La historia de Juana (1 de 3)

 
Aunque siempre he gozado de buena memoria, sólo recuerdo en nebulosas, cuando nos internamos en la parte alta de la capital. Lo que si suelo recordar con frecuencia es, que viviendo en la calle Barahona solía despertar con el cancán de un envase de lata, y con el muy peculiar sonido del agua, al Juana, mí madre, llenar aquella vieja tinaja.
Pero tal vez- eso creo- cuando vaciaba el agua en aquella tina de barro, ya Juana había hecho un recorrido de por los menos 200 metros, hacia la acometida de un tubo del acueducto en un empedrado y accidentado tramo, próximo al sector La fuente, hoy Rafael Atoa.
De espigada figura de ébano, y un andar apresurado, Juana solía suplir del vital líquido a los hogares de los circunvecinos más cercanos; vivíamos en una cuartería bordeada por una explanada de cemento que finalizaba justamente en la puerta de nuestro hogar, antes de penetrar a lo profundo del traspatio. Al llegar al inmueble de madera, marcado con el número 18, estaba el colmado de Hipólito Vizcaíno (don Polo).
Bien recuerdo que el piso de nuestras habitaciones, era de listones de madera empalmados por aluminio y latones apuntalados por una hilera de clavos. Eran tres angostas habitaciones; en la sala, es decir, a la entrada de nuestra morada, había un ya desusado mueble de palitos de color amarillo.
Al fondo; precisamente en la salita, había pequeños cubículos de madera, uno arriba del otro, donde colocaba mis libros.  Nuestra cama estaba ubicada en una esquina del  cuarto contiguo. Al costado derecho y bajo una ventana, había un desvencijado y raído mueble que, si no lo era, aparentaba ser de caoba.
Por mi corta edad de entonces, mientras Juana vivió en Gascue, en  casa de los progenitores de mi padre, no tengo el conocimiento de que fuera tan solícita como cuando arribamos a los populosos barrios de lo que ahora llaman El Gran Santo Domingo.
Fue cuando adquirí plena conciencia que hube de percatarme del porqué aquella mujer a la que creo nunca haber conocido completamente aunque fuera mi madre; se molestaba todas las mañanas de cinco a seis, y, diligentemente, proveía de agua a algunos de nuestros vecinos.

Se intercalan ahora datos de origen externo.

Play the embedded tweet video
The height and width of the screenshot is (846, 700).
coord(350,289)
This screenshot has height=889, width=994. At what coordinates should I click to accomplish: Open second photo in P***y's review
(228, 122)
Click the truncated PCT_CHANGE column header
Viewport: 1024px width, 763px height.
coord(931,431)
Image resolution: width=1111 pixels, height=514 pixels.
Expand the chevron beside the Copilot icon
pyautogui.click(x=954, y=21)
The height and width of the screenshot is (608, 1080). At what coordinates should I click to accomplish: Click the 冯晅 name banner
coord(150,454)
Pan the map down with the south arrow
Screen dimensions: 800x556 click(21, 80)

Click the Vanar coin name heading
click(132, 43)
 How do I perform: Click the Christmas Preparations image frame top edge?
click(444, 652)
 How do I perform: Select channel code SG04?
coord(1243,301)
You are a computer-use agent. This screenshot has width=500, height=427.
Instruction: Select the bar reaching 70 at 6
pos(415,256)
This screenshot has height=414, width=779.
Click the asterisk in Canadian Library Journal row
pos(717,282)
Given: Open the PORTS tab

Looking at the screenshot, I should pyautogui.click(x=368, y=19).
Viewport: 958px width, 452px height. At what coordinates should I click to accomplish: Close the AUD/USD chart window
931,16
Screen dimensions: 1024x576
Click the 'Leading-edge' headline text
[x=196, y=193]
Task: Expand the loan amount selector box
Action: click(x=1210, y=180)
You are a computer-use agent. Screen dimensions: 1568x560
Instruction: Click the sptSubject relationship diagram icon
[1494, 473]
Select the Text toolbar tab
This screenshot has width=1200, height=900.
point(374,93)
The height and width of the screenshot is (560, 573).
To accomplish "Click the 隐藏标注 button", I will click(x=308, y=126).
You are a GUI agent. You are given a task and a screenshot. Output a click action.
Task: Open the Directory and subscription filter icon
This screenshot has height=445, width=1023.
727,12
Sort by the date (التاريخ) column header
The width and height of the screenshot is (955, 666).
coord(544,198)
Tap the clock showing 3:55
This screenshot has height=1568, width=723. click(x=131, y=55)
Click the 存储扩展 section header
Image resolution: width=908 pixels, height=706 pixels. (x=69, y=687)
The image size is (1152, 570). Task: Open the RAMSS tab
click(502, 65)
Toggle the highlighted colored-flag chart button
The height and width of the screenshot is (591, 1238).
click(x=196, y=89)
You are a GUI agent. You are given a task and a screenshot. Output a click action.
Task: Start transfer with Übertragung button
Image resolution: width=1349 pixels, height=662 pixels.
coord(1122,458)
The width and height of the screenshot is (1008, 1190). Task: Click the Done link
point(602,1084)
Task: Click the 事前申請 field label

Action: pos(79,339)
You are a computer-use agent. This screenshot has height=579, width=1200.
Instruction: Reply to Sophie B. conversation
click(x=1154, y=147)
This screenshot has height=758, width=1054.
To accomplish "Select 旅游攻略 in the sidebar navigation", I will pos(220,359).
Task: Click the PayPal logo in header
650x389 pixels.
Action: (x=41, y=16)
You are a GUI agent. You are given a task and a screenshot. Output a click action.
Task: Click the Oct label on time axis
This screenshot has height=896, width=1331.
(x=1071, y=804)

Sólo sé que en ocasiones, Juana no preparaba alimento alguno; pero puedo decir que casi con regularidad, una que otra vecina la llamaba, y yo podía ingerir algún bocado. Ahora reflexiono sobre dos cosas: al igual que ahora, el agua, si no escaseaba totalmente en la capital, algunas veces había que recorrer una distancia considerable para obtenerla.
Y la  otra es, que contrario a lo que dicen algunas personas no capitalinas, en los barrios, no sé ahora, siempre hubo vecinos que proveían de un plato de comida a sus vecinos inmediatos o a los más necesitados. 
Y podría decir que, aunque era tan hacendosa, Juana, no necesariamente tenía que hacer de aguatera para obtener un bocado y, de algún modo, mitigar el hambre de su prole.